▶ _INPUT DATA_
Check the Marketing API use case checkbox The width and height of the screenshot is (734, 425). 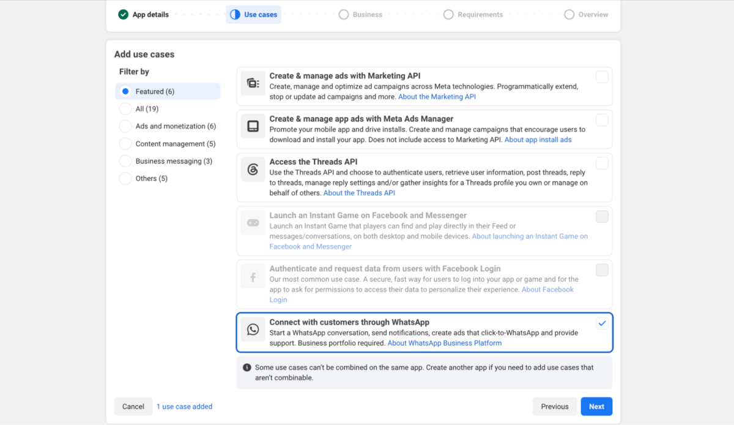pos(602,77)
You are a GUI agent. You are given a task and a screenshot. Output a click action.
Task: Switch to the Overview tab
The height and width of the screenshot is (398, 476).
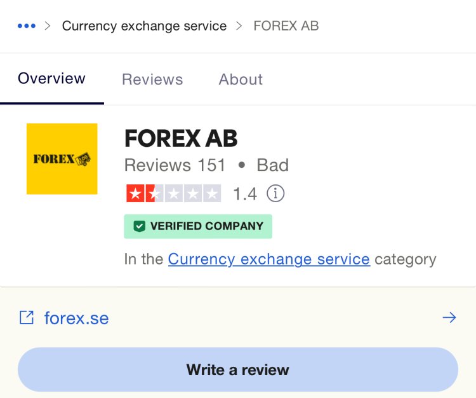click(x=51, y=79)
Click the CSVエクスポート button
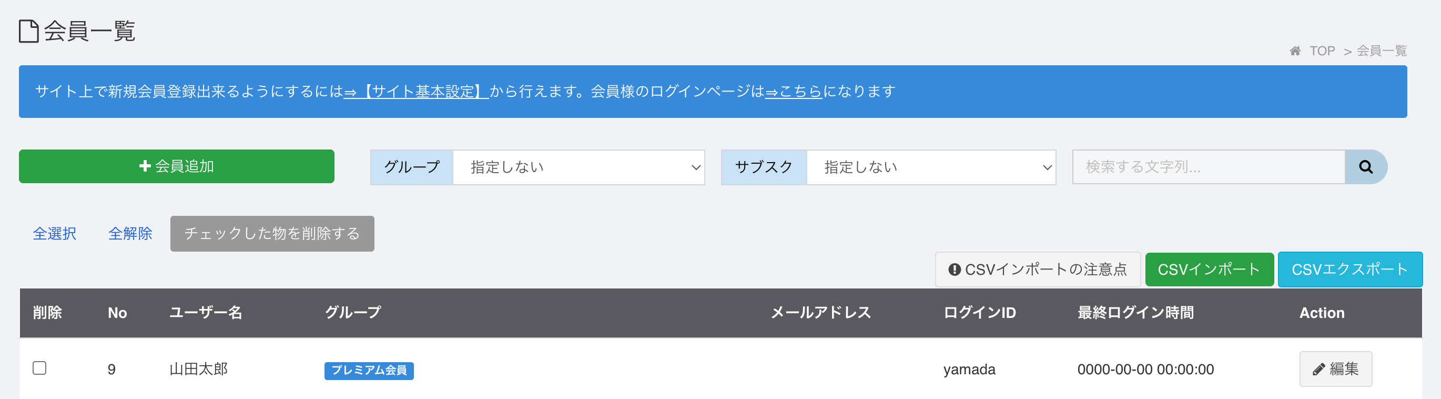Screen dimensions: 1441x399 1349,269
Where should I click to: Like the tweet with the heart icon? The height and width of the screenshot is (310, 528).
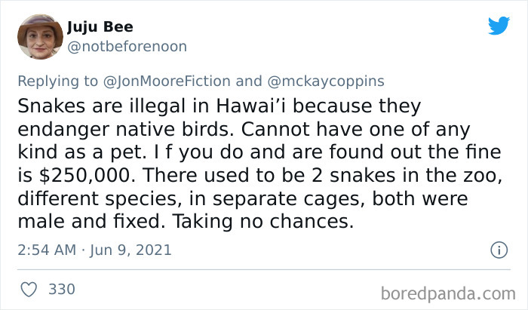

* * *

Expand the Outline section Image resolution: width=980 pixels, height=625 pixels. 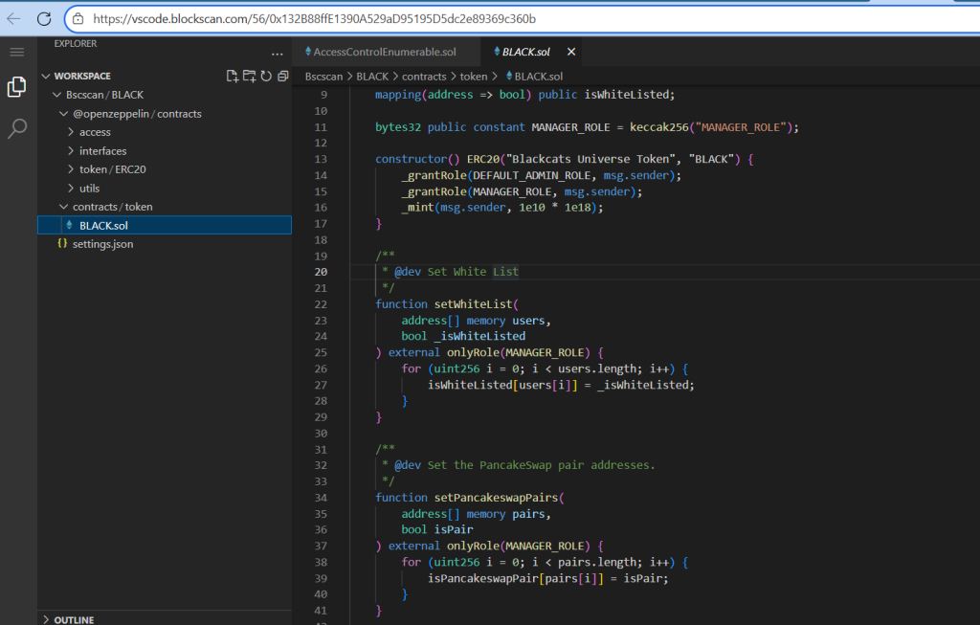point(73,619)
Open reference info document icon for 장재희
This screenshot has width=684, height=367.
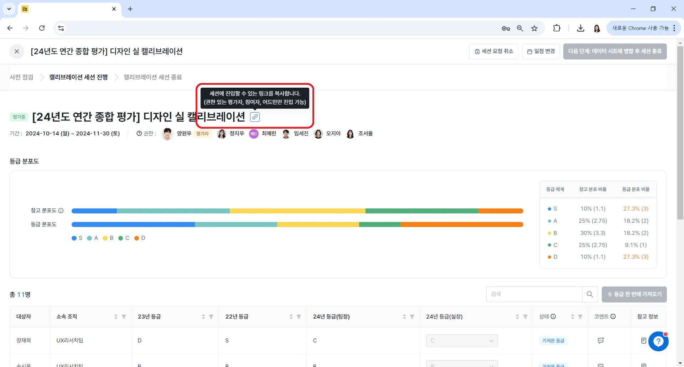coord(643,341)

---

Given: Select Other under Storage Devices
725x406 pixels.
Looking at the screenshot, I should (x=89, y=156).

▶ _WHAT THE TASK REQUIRES_
From the records above, give again only the part that opens with the line containing "The height and width of the screenshot is (398, 476)." and closes with the line containing "Where should I". Keep both ends but drop the pictures.

▶ _TASK RESULT_
The height and width of the screenshot is (398, 476).
click(x=51, y=79)
Click the CSVエクスポート button
Screen dimensions: 1441x399 1349,269
Where should I click to: Like the tweet with the heart icon? The height and width of the screenshot is (310, 528).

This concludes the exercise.